* **PROBLEM TO WORK ON**
In the listing below, locate the line with "Where should I" and the line with "Image resolution: width=1343", then output both and everything between them exactly, minus any pictures.

* **DATA TO USE**

---

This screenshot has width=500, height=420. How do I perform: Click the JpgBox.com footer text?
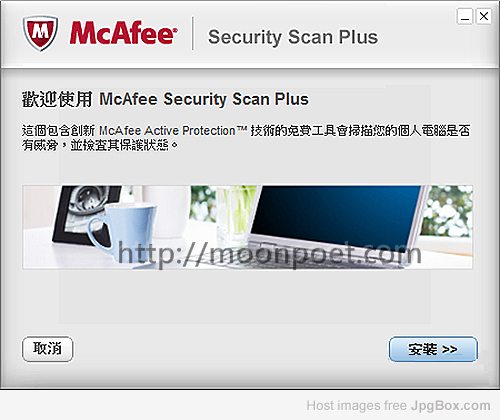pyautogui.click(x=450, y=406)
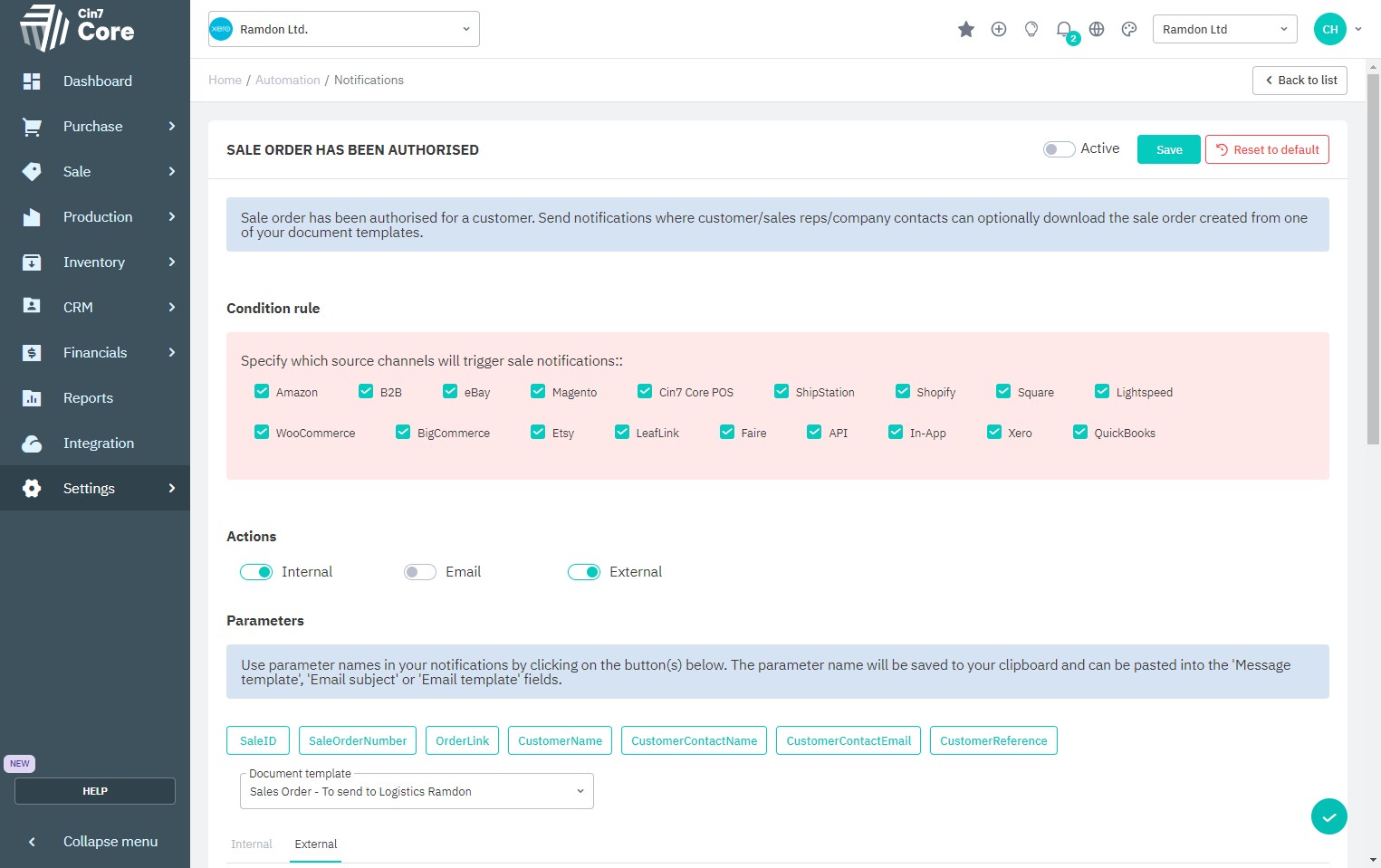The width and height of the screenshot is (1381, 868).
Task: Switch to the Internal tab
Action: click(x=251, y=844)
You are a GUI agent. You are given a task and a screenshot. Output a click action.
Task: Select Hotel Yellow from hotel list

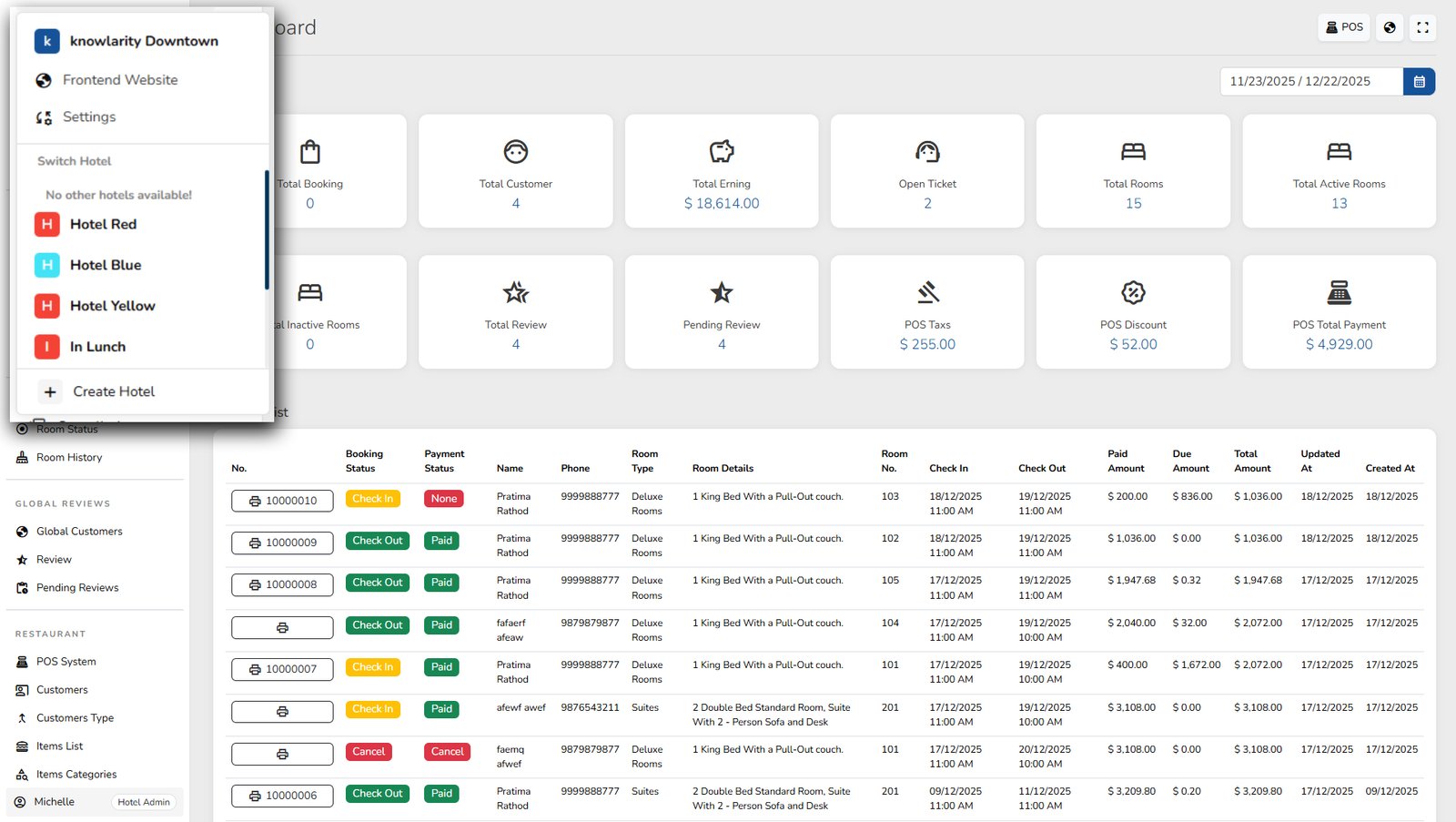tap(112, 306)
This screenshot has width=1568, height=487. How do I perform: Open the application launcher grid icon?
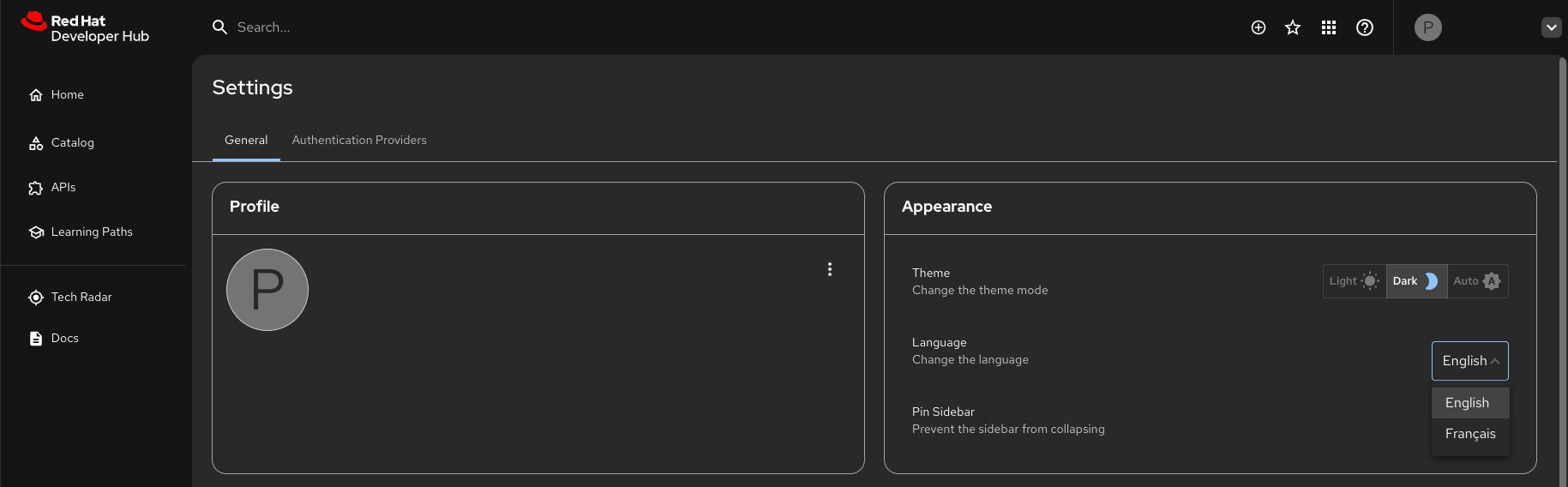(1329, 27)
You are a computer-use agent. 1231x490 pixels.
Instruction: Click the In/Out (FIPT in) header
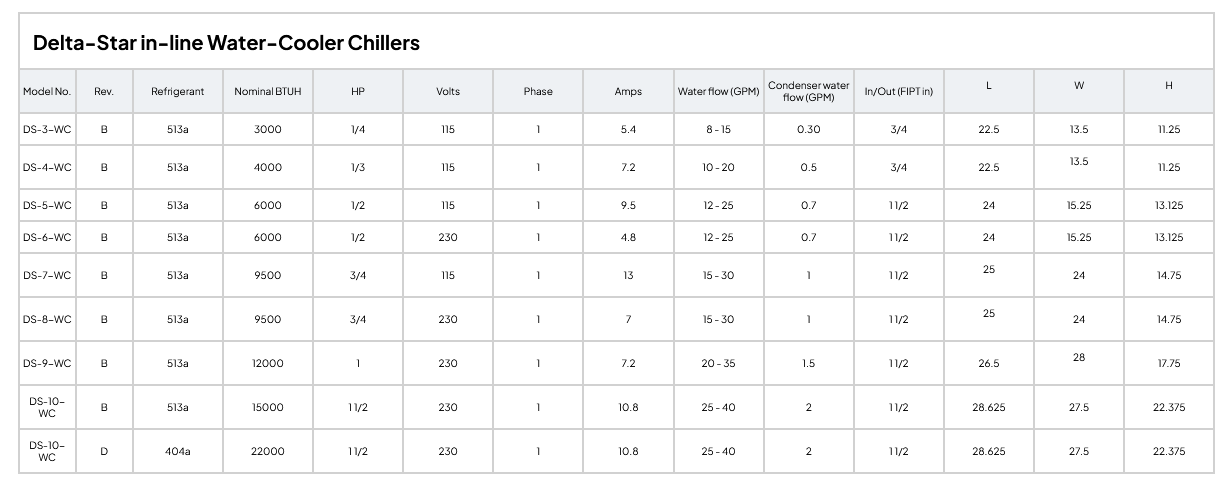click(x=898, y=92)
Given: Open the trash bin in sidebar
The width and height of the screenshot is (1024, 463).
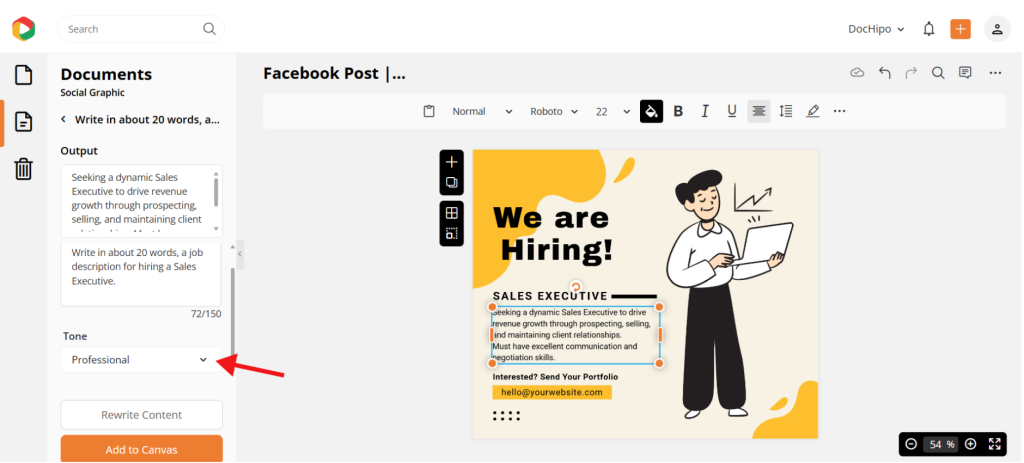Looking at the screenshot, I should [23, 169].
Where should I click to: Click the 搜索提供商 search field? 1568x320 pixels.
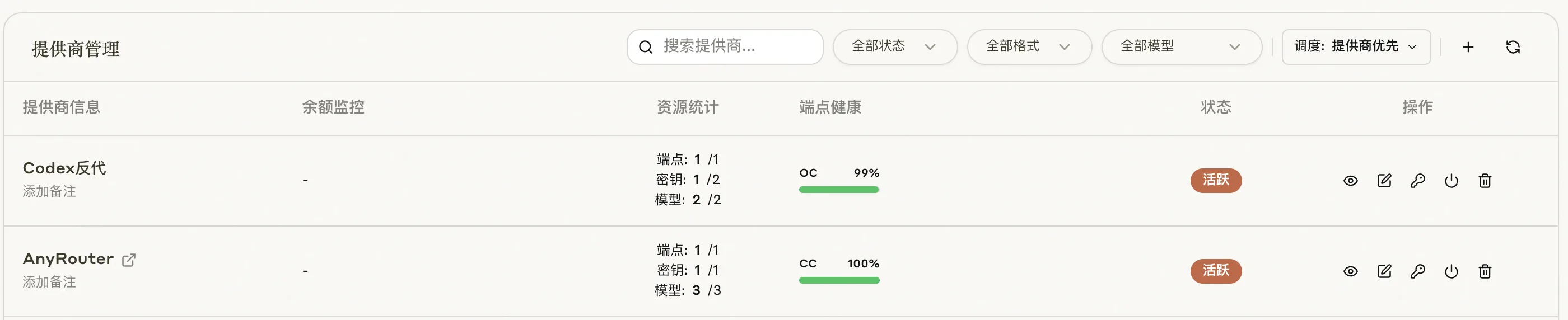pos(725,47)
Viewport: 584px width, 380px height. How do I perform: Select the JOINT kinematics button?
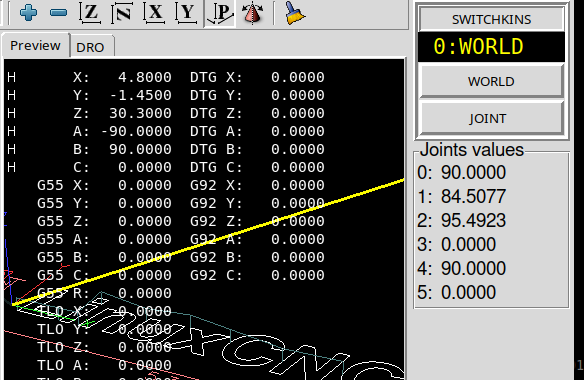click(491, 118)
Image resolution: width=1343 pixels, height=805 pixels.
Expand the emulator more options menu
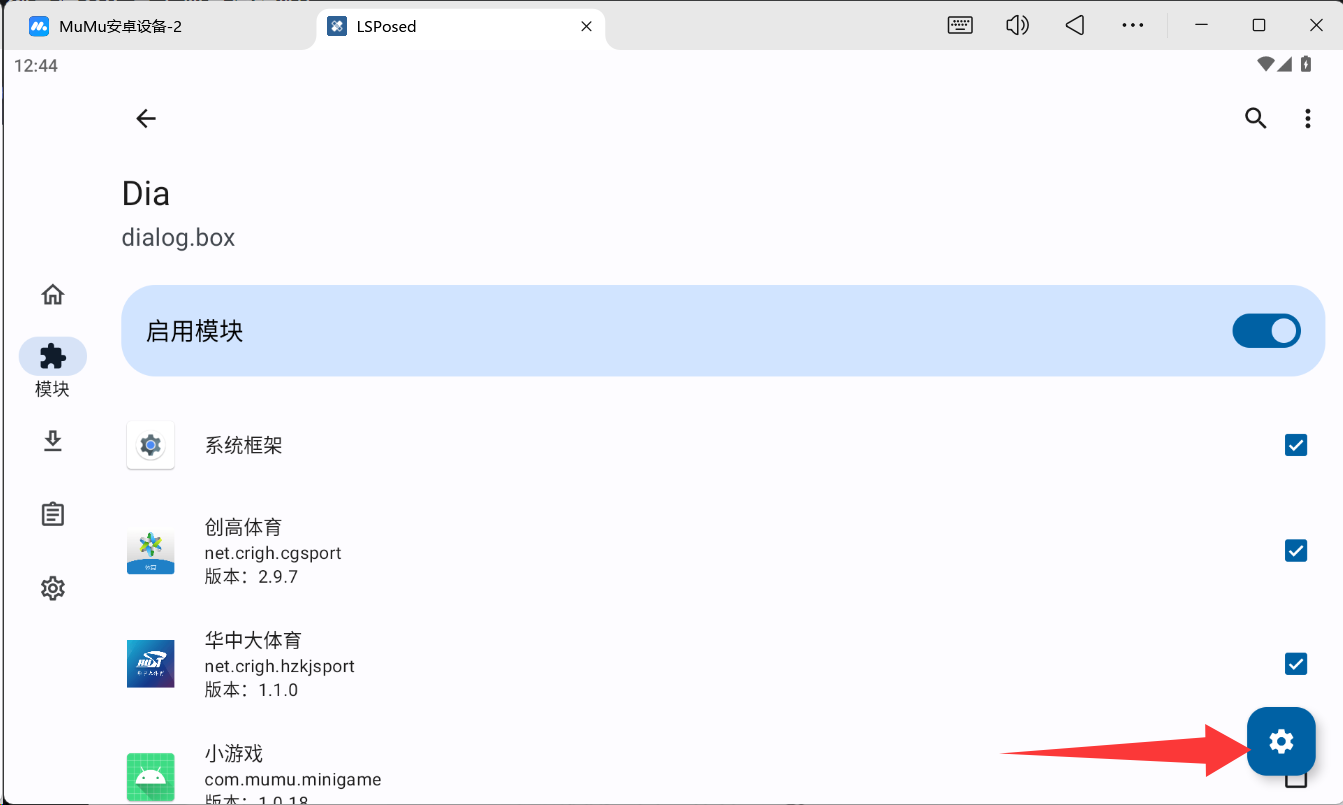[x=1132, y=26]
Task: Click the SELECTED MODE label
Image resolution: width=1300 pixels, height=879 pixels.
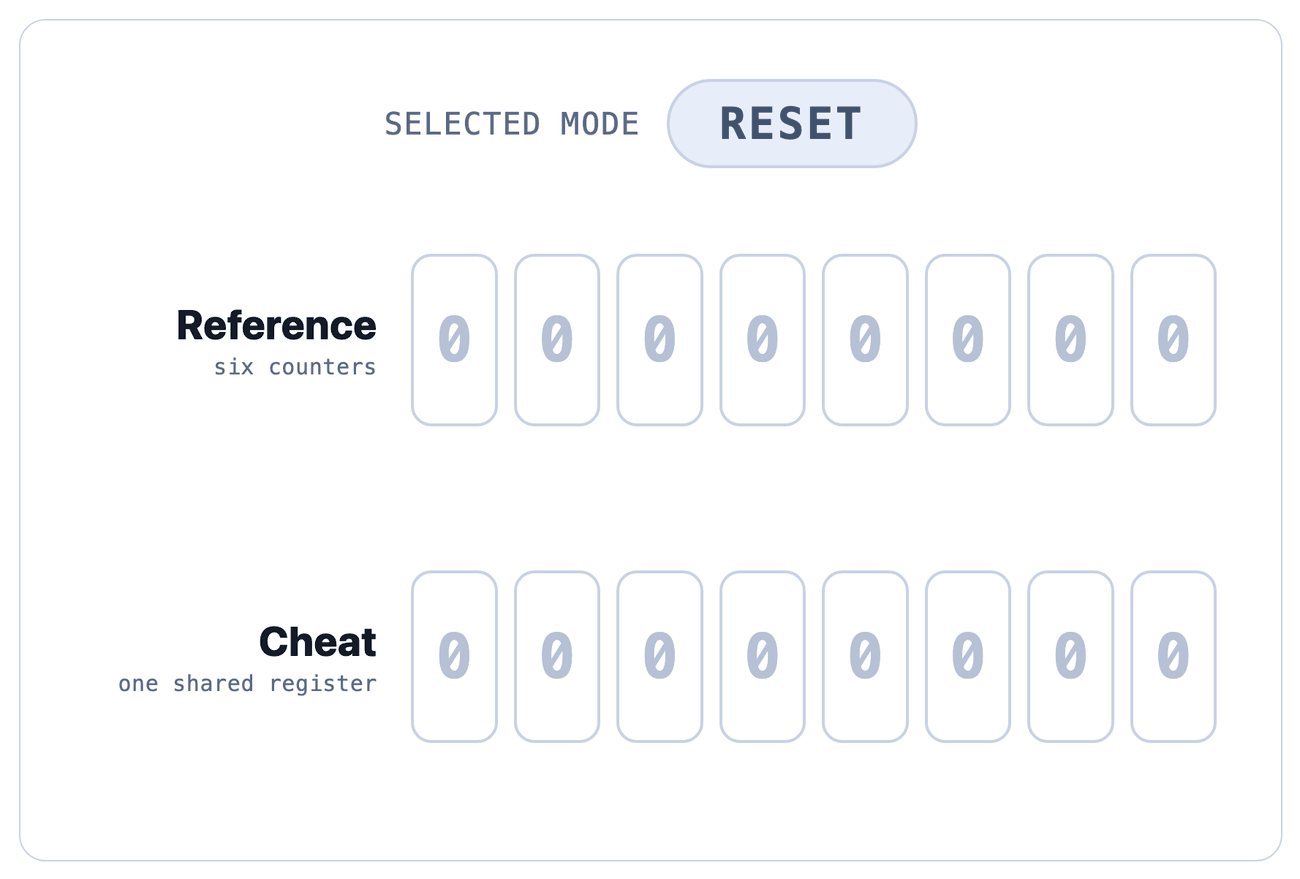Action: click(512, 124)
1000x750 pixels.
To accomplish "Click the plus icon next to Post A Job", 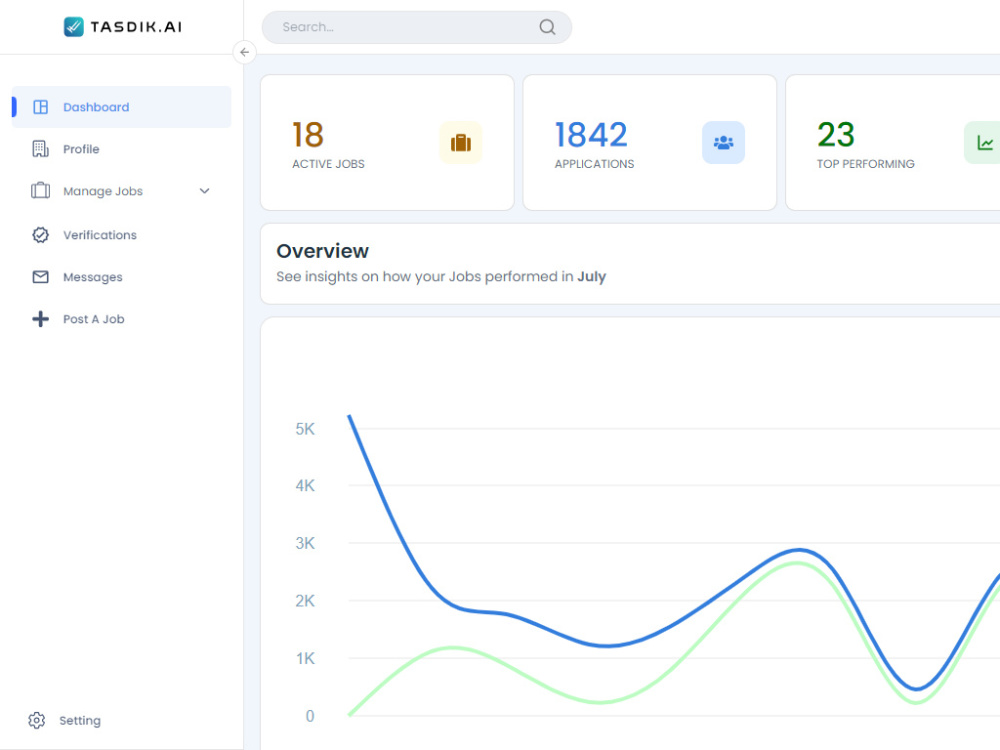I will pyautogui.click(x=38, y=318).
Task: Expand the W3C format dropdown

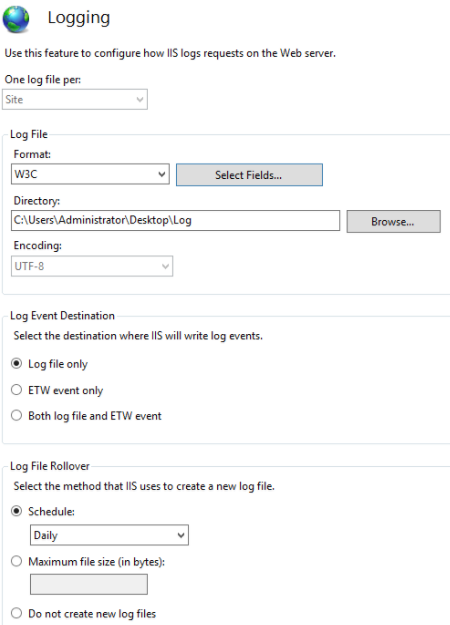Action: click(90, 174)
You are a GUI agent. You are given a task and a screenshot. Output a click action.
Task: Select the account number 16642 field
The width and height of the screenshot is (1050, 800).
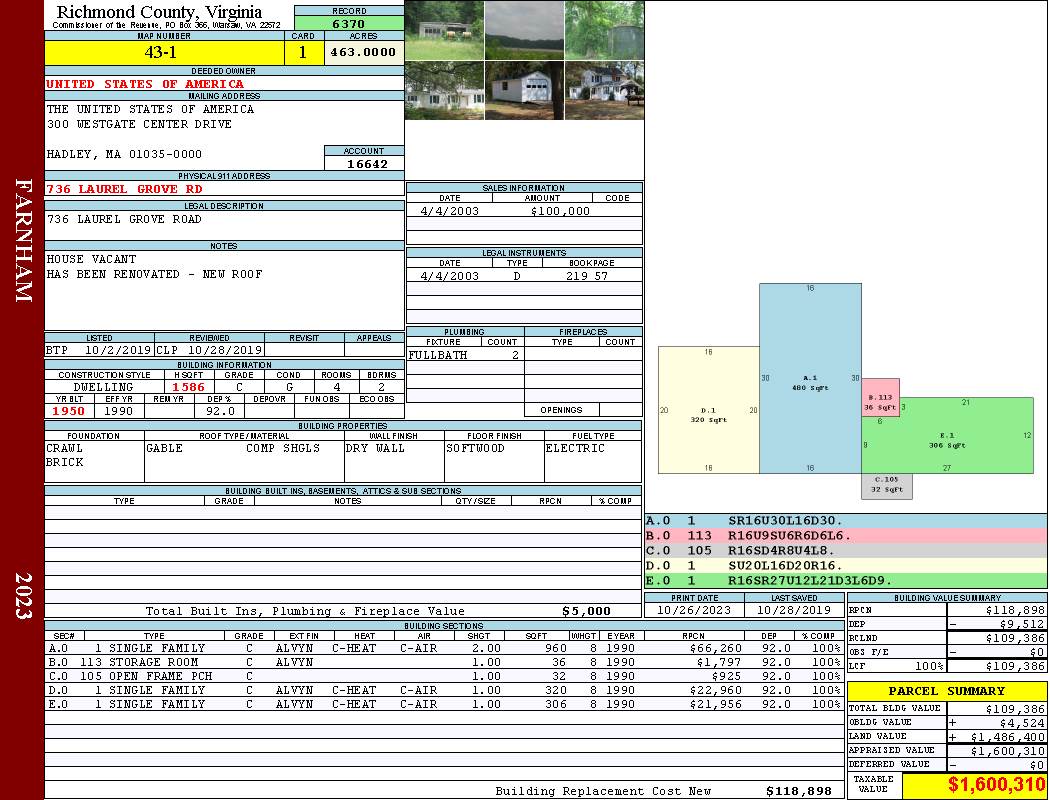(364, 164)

---

* **REPLY**
Where should I click to: Click the 搜索提供商 search field? 1568x320 pixels.
pos(725,47)
Viewport: 584px width, 380px height. How do I perform: Select the JOINT kinematics button?
click(491, 118)
Image resolution: width=1343 pixels, height=805 pixels.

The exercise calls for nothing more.